Open het scherm [Kopieerapparaat], [Document Server], [Fax] of [Scanner] en open vervolgens het programmascherm.
Bij gebruik van het standaard bedieningspaneel
Druk op de knop [Programmeren].
Bij het gebruik van het Smart Operation Panel
Druk op [Herroepen/Progr./Progr. wijzigen] linksonder in het scherm.
Zorg ervoor dat [Oproepen] is geselecteerd.
Druk op het nummer van het programma dat u wilt oproepen.
Om een programma waarin een met een wachtwoord beveiligde map is geregistreerd opnieuw op te halen, moet u het wachtwoord invoeren.
Alleen programma's met een ernaast, bevatten een programma.
Door het programma te gebruiken kunnen de vorige instellingen worden gewist.

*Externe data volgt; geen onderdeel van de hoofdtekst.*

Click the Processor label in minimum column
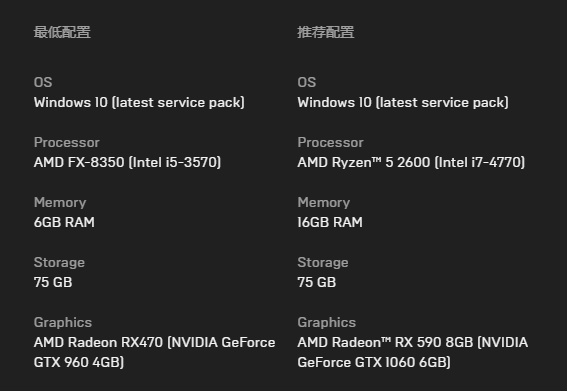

Als u nog geen bestemmingen of scaninstellingen als programma heeft geprogrammeerd, selecteert u het programmanummer en geeft u de instellingen op.
De inhoud van de bestemmingen die zijn geregistreerd in een programma van de scannermodus wordt veranderd als de inhoud van het adresboek wordt gewijzigd.
De inhoud van bestemmingen die in een programma van de faxmodus zijn geregistreerd, kan niet worden gewijzigd, zelfs niet als de inhoud van het adresboek wordt gewijzigd.
U kunt bestemmingen niet toevoegen of verwijderen wanneer u het scannermodus-programma opnieuw oproept waarin bestemmingen zijn geregistreerd. Als u bestemmingen wenst te verwijderen, drukt u op de [Reset]-knop om de opgeroepen instellingen te wissen.
Als er bestemmingen zijn geregistreerd in een scannermodus-programma dat u heeft opgeroepen, worden bestemmingen niet opgeroepen als [Programma-instelling voor bestemm.] is ingesteld op [Bestemmingen uitsluiten] onder [Scannereigenschappen].